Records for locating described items
###

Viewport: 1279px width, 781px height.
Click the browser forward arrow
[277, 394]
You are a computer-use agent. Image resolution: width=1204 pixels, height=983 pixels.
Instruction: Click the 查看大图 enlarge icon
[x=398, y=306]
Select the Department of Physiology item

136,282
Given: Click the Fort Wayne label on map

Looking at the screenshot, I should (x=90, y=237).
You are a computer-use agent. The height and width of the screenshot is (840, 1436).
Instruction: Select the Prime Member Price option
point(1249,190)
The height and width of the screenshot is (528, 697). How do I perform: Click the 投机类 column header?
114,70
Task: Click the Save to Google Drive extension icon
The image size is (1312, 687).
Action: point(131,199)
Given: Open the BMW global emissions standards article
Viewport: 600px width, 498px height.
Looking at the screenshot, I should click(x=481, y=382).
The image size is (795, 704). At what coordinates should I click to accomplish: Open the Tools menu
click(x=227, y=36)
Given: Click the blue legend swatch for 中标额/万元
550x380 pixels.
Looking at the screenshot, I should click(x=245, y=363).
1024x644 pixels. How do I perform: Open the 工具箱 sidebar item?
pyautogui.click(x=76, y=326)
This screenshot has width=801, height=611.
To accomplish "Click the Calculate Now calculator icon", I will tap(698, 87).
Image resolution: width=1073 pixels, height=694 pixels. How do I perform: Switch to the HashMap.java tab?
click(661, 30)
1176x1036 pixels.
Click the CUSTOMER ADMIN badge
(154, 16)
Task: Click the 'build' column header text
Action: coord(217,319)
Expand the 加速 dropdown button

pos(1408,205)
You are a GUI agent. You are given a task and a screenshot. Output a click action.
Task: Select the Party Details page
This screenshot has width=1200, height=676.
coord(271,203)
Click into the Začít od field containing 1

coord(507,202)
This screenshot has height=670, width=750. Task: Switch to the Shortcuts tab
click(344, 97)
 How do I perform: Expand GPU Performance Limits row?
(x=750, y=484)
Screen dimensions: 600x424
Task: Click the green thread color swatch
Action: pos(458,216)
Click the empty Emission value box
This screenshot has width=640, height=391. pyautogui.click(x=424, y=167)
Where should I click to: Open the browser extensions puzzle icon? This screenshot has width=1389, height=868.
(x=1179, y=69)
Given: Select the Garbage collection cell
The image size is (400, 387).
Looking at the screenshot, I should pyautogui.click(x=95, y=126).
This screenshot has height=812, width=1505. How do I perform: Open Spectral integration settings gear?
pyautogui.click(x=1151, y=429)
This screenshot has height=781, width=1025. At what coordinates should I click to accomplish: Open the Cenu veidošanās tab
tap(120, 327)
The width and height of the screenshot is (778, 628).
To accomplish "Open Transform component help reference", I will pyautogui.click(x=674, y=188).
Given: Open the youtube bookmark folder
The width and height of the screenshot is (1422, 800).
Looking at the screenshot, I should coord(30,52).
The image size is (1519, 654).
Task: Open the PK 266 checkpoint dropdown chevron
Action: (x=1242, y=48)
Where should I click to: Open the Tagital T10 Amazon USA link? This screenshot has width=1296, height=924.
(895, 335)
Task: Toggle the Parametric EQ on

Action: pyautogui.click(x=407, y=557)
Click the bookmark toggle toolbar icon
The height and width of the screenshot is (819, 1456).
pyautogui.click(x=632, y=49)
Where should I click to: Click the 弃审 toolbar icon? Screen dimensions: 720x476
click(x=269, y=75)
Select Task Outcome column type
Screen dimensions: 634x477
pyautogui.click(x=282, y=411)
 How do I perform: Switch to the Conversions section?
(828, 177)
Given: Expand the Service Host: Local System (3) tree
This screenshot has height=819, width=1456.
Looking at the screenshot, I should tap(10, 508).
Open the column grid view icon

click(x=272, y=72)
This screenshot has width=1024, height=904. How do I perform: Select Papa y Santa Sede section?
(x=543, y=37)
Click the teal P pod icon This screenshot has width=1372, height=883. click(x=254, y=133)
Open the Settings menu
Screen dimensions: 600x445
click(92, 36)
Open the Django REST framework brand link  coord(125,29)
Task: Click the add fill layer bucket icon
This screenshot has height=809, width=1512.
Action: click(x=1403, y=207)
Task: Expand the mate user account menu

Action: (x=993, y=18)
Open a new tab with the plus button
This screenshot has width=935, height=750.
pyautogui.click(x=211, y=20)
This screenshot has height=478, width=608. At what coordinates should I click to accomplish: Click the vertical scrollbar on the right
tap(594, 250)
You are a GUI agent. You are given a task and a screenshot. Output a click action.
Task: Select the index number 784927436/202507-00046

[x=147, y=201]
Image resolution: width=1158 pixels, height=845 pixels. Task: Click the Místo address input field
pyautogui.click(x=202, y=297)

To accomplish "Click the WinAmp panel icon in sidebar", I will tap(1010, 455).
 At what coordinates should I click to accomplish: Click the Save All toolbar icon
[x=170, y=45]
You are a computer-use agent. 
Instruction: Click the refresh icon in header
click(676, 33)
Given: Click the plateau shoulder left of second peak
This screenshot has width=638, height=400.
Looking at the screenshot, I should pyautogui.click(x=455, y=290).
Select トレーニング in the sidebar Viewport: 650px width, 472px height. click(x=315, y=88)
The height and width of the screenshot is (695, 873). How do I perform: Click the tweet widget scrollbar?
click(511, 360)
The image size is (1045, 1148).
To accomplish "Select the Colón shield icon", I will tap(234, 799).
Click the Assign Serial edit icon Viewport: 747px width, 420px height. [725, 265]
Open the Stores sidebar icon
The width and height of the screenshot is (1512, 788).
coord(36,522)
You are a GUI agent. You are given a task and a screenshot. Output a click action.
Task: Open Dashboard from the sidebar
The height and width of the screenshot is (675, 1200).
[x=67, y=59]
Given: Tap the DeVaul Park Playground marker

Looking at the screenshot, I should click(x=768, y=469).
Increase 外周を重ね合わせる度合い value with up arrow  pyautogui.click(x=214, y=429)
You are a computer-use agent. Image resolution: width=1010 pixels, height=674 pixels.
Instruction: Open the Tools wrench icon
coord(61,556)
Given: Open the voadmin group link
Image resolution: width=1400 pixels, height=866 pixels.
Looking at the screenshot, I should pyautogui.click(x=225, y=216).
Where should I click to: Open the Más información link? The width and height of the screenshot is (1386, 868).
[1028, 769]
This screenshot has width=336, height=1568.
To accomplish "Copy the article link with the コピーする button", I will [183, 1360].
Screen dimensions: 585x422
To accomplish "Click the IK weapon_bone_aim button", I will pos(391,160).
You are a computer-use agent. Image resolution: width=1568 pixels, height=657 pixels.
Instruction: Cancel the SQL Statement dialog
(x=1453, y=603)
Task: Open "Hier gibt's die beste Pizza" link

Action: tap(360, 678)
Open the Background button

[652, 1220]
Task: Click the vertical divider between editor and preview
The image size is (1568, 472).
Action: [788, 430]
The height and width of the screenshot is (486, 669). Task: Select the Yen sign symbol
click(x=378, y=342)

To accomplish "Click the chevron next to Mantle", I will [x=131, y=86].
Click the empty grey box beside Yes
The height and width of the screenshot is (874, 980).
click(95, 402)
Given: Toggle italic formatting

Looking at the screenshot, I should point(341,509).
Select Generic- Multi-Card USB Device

###

- PROBLEM:
Turn every line of the material above into a numbered list, leaving out the blank lines.

- FINISHED TASK:
1. Viewport: 1279px width, 781px height.
2. Click the browser forward arrow
3. [277, 394]
4. You are a computer-use agent. Image resolution: width=1204 pixels, height=983 pixels.
5. Instruction: Click the 查看大图 enlarge icon
6. [x=398, y=306]
7. Select the Department of Physiology item
8. 136,282
9. Given: Click the Fort Wayne label on map
10. Looking at the screenshot, I should (x=90, y=237).
11. You are a computer-use agent. The height and width of the screenshot is (840, 1436).
12. Instruction: Select the Prime Member Price option
13. point(1249,190)
14. The height and width of the screenshot is (528, 697). How do I perform: Click the 投机类 column header?
15. 114,70
16. Task: Click the Save to Google Drive extension icon
17. The image size is (1312, 687).
18. Action: point(131,199)
19. Given: Open the BMW global emissions standards article
20. Viewport: 600px width, 498px height.
21. Looking at the screenshot, I should click(x=481, y=382).
22. The image size is (795, 704). At what coordinates should I click to accomplish: Open the Tools menu
23. click(x=227, y=36)
24. Given: Click the blue legend swatch for 中标额/万元
25. 550x380 pixels.
26. Looking at the screenshot, I should click(x=245, y=363).
27. 1024x644 pixels. How do I perform: Open the 工具箱 sidebar item?
28. pyautogui.click(x=76, y=326)
29. This screenshot has width=801, height=611.
30. To accomplish "Click the Calculate Now calculator icon", I will tap(698, 87).
31. Image resolution: width=1073 pixels, height=694 pixels. How do I perform: Switch to the HashMap.java tab?
32. click(661, 30)
33. 1176x1036 pixels.
34. Click the CUSTOMER ADMIN badge
35. (154, 16)
36. Task: Click the 'build' column header text
37. Action: coord(217,319)
38. Expand the 加速 dropdown button
39. pos(1408,205)
40. You are a GUI agent. You are given a task and a screenshot. Output a click action.
41. Task: Select the Party Details page
42. This screenshot has width=1200, height=676.
43. coord(271,203)
44. Click into the Začít od field containing 1
45. coord(507,202)
46. This screenshot has height=670, width=750. Task: Switch to the Shortcuts tab
47. click(344, 97)
48.  How do I perform: Expand GPU Performance Limits row?
49. (x=750, y=484)
50. Screen dimensions: 600x424
51. Task: Click the green thread color swatch
52. Action: pos(458,216)
53. Click the empty Emission value box
54. This screenshot has width=640, height=391. pyautogui.click(x=424, y=167)
55. Where should I click to: Open the browser extensions puzzle icon? This screenshot has width=1389, height=868.
56. (x=1179, y=69)
57. Given: Select the Garbage collection cell
58. The image size is (400, 387).
59. Looking at the screenshot, I should pyautogui.click(x=95, y=126).
60. This screenshot has height=812, width=1505. How do I perform: Open Spectral integration settings gear?
61. pyautogui.click(x=1151, y=429)
62. This screenshot has height=781, width=1025. At what coordinates should I click to accomplish: Open the Cenu veidošanās tab
63. tap(120, 327)
64. The width and height of the screenshot is (778, 628).
65. To accomplish "Open Transform component help reference", I will pyautogui.click(x=674, y=188).
66. Given: Open the youtube bookmark folder
67. The width and height of the screenshot is (1422, 800).
68. Looking at the screenshot, I should coord(30,52).
69. The image size is (1519, 654).
70. Task: Open the PK 266 checkpoint dropdown chevron
71. Action: (x=1242, y=48)
72. Where should I click to: Open the Tagital T10 Amazon USA link? This screenshot has width=1296, height=924.
73. (895, 335)
74. Task: Toggle the Parametric EQ on
75. Action: pyautogui.click(x=407, y=557)
76. Click the bookmark toggle toolbar icon
77. The height and width of the screenshot is (819, 1456).
78. pyautogui.click(x=632, y=49)
79. Where should I click to: Click the 弃审 toolbar icon? Screen dimensions: 720x476
80. click(x=269, y=75)
81. Select Task Outcome column type
82. Screen dimensions: 634x477
83. pyautogui.click(x=282, y=411)
84.  How do I perform: Switch to the Conversions section?
85. (828, 177)
86. Given: Expand the Service Host: Local System (3) tree
87. This screenshot has height=819, width=1456.
88. Looking at the screenshot, I should tap(10, 508).
89. Open the column grid view icon
90. click(x=272, y=72)
91. This screenshot has width=1024, height=904. How do I perform: Select Papa y Santa Sede section?
92. (x=543, y=37)
93. Click the teal P pod icon This screenshot has width=1372, height=883. click(x=254, y=133)
94. Open the Settings menu
95. Screen dimensions: 600x445
96. click(92, 36)
97. Open the Django REST framework brand link  coord(125,29)
98. Task: Click the add fill layer bucket icon
99. This screenshot has height=809, width=1512.
100. Action: click(x=1403, y=207)
101. Task: Expand the mate user account menu
102. Action: (x=993, y=18)
103. Open a new tab with the plus button
104. This screenshot has width=935, height=750.
105. pyautogui.click(x=211, y=20)
106. This screenshot has height=478, width=608. At what coordinates should I click to accomplish: Click the vertical scrollbar on the right
107. tap(594, 250)
108. You are a GUI agent. You are given a task and a screenshot. Output a click action.
109. Task: Select the index number 784927436/202507-00046
110. [x=147, y=201]
111. Image resolution: width=1158 pixels, height=845 pixels. Task: Click the Místo address input field
112. pyautogui.click(x=202, y=297)
113. To accomplish "Click the WinAmp panel icon in sidebar", I will tap(1010, 455).
114.  At what coordinates should I click to accomplish: Click the Save All toolbar icon
115. [x=170, y=45]
116. You are a computer-use agent. 
117. Instruction: Click the refresh icon in header
118. click(676, 33)
119. Given: Click the plateau shoulder left of second peak
120. This screenshot has width=638, height=400.
121. Looking at the screenshot, I should pyautogui.click(x=455, y=290).
122. Select トレーニング in the sidebar Viewport: 650px width, 472px height. click(x=315, y=88)
123. The height and width of the screenshot is (695, 873). How do I perform: Click the tweet widget scrollbar?
124. click(511, 360)
125. The image size is (1045, 1148).
126. To accomplish "Select the Colón shield icon", I will tap(234, 799).
127. Click the Assign Serial edit icon Viewport: 747px width, 420px height. [725, 265]
128. Open the Stores sidebar icon
129. The width and height of the screenshot is (1512, 788).
130. coord(36,522)
131. You are a GUI agent. You are given a task and a screenshot. Output a click action.
132. Task: Open Dashboard from the sidebar
133. The height and width of the screenshot is (675, 1200).
134. [x=67, y=59]
135. Given: Tap the DeVaul Park Playground marker
136. Looking at the screenshot, I should click(x=768, y=469).
137. Increase 外周を重ね合わせる度合い value with up arrow  pyautogui.click(x=214, y=429)
138. You are a computer-use agent. Image resolution: width=1010 pixels, height=674 pixels.
139. Instruction: Open the Tools wrench icon
140. coord(61,556)
141. Given: Open the voadmin group link
142. Image resolution: width=1400 pixels, height=866 pixels.
143. Looking at the screenshot, I should pyautogui.click(x=225, y=216).
144. Where should I click to: Open the Más información link? The width and height of the screenshot is (1386, 868).
145. [1028, 769]
146. This screenshot has width=336, height=1568.
147. To accomplish "Copy the article link with the コピーする button", I will [183, 1360].
148. Screen dimensions: 585x422
149. To accomplish "Click the IK weapon_bone_aim button", I will pos(391,160).
150. You are a computer-use agent. Image resolution: width=1568 pixels, height=657 pixels.
151. Instruction: Cancel the SQL Statement dialog
152. (x=1453, y=603)
153. Task: Open "Hier gibt's die beste Pizza" link
154. Action: tap(360, 678)
155. Open the Background button
156. [652, 1220]
157. Task: Click the vertical divider between editor and preview
158. The image size is (1568, 472).
159. Action: [788, 430]
160. The height and width of the screenshot is (486, 669). Task: Select the Yen sign symbol
161. click(x=378, y=342)
162. To accomplish "Click the chevron next to Mantle", I will [x=131, y=86].
163. Click the empty grey box beside Yes
164. The height and width of the screenshot is (874, 980).
165. click(95, 402)
166. Given: Toggle italic formatting
167. Looking at the screenshot, I should point(341,509).
168. Select Generic- Multi-Card USB Device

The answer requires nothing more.